7.2.2. PCR Amplification#
General Protocol#
This protocol describes the general procedure to conduct PCR experiment. Optimal reaction conditions vary and need to be optimized.
Note
PCR reactions should be assembled in a DNA-free environment. Use of “clean” dedicated automatic pipettors and aerosol resistant barrier tips are recommended. Always keep the control DNA and other templates to be amplified isolated from the other components. [1]
Objective#
Amplify a DNA segment from tmplates.
Experiment Principle#
PCR is based on the natural process of DNA replication. It involves the enzymatic amplification of a specific DNA sequence using a pair of primers and a DNA polymerase enzyme.

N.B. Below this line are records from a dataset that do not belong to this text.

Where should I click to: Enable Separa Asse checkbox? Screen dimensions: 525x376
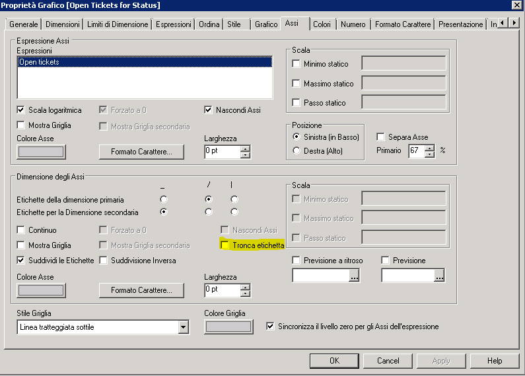coord(380,137)
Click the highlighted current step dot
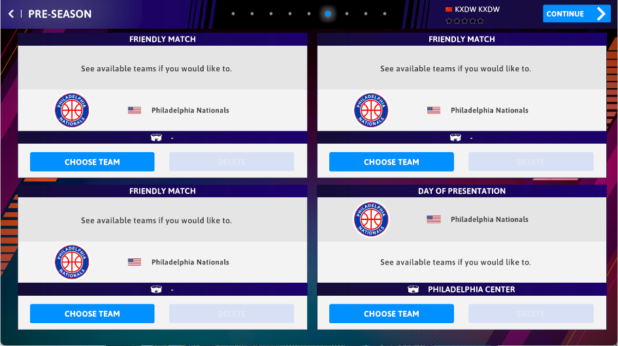The height and width of the screenshot is (346, 618). (x=328, y=14)
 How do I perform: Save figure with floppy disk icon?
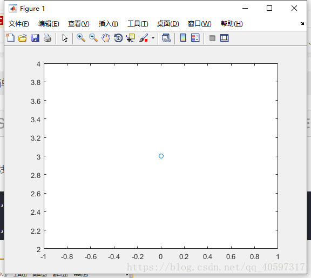click(x=35, y=38)
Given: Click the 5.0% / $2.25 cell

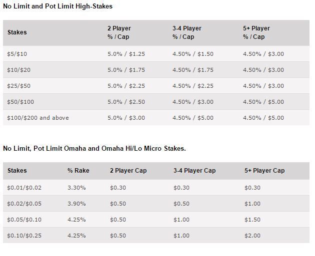Looking at the screenshot, I should pos(126,86).
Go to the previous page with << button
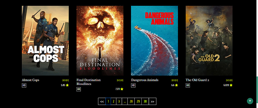 point(102,101)
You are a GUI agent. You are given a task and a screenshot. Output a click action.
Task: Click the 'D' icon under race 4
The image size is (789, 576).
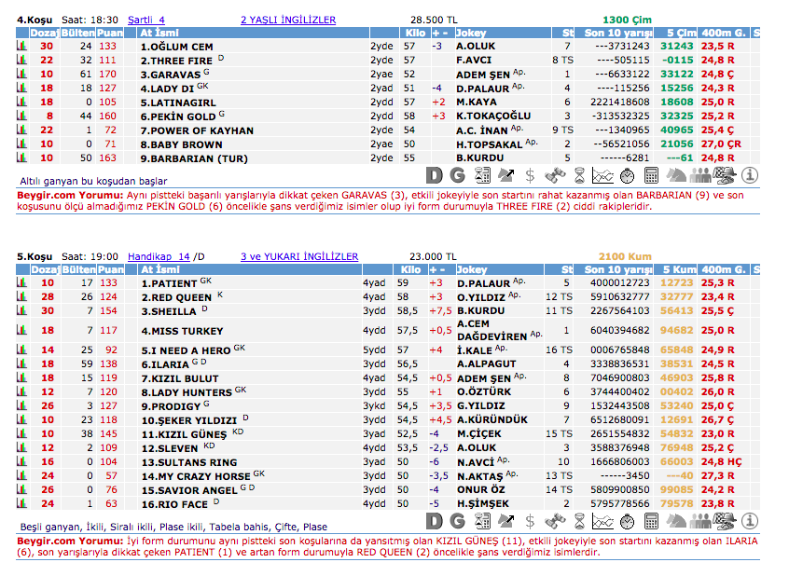coord(435,174)
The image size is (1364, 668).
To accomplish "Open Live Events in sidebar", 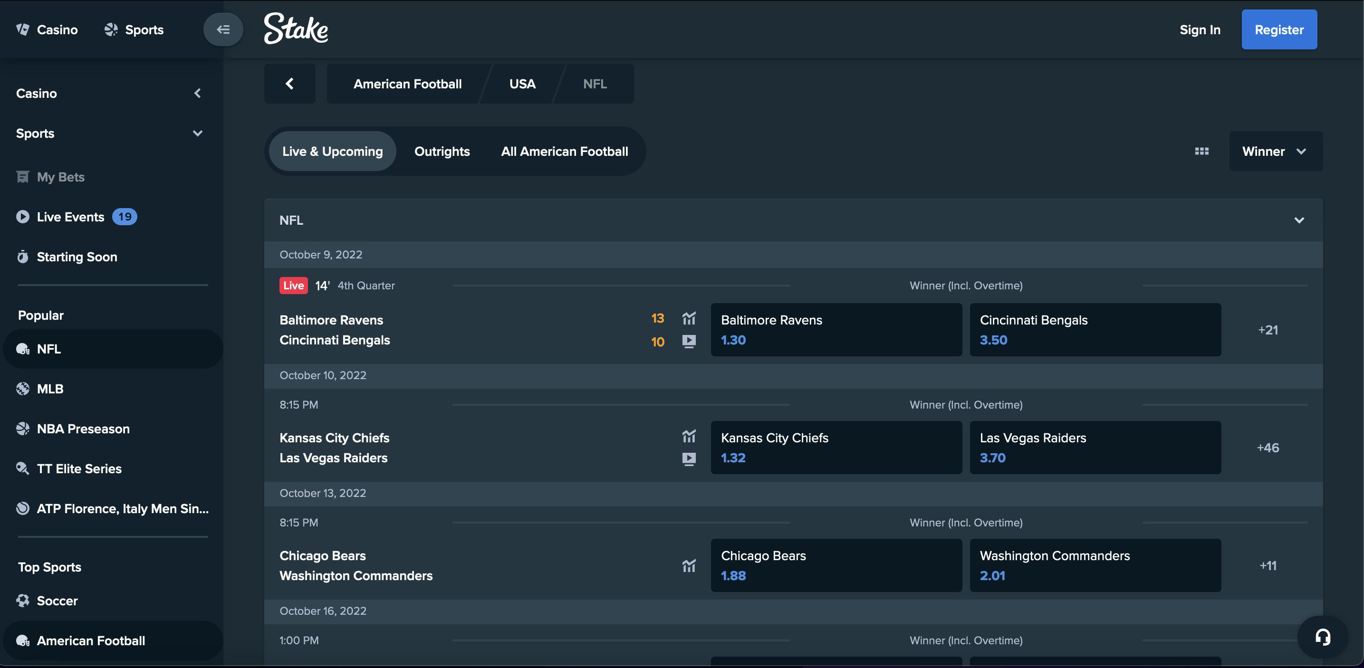I will (70, 217).
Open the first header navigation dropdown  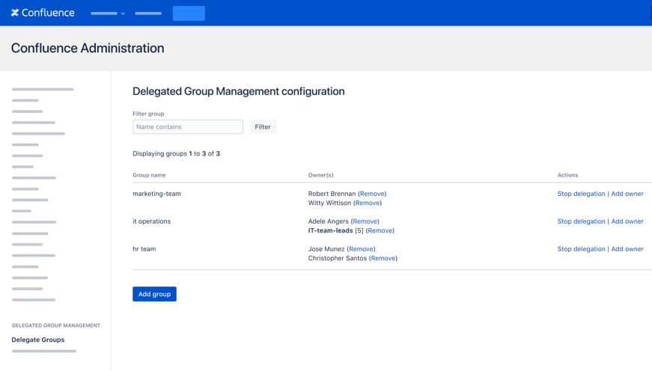(108, 13)
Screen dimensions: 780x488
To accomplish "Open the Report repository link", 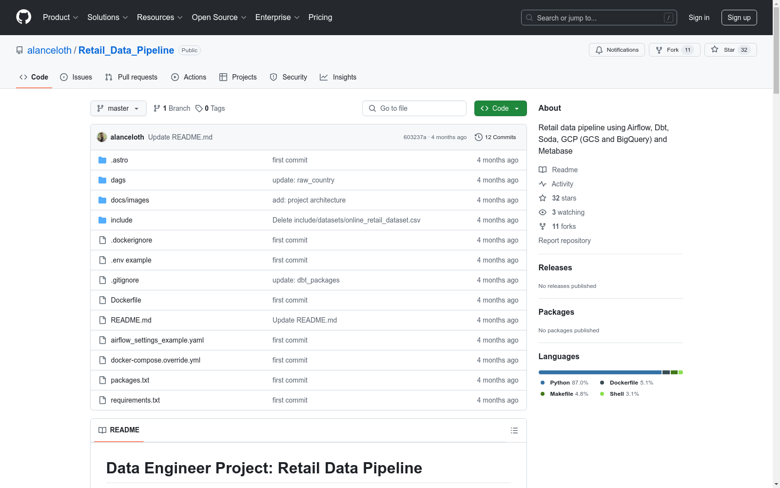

The process can produce millions to billions of copies of a particular DNA sequence from a small initial sample, making it possible to analyze DNA even when only a very small amount is available.
Materials and Reagents#
Reaction Buffer
DNA polymerase
dNTPs
Forward and Reverse Primers
Template DNA
Nuclease-free Water
Procedure#
Assemble reaction components
Attention
Assemble all reaction components on ice and quickly transferring the reactions to a thermocycler preheated to the denaturation temperature.
Note
Gently mix the reaction. Collect all liquid to the bottom of the tube by a quick spin if necessary. Overlay the sample with mineral oil if using a PCR machine without a heated lid.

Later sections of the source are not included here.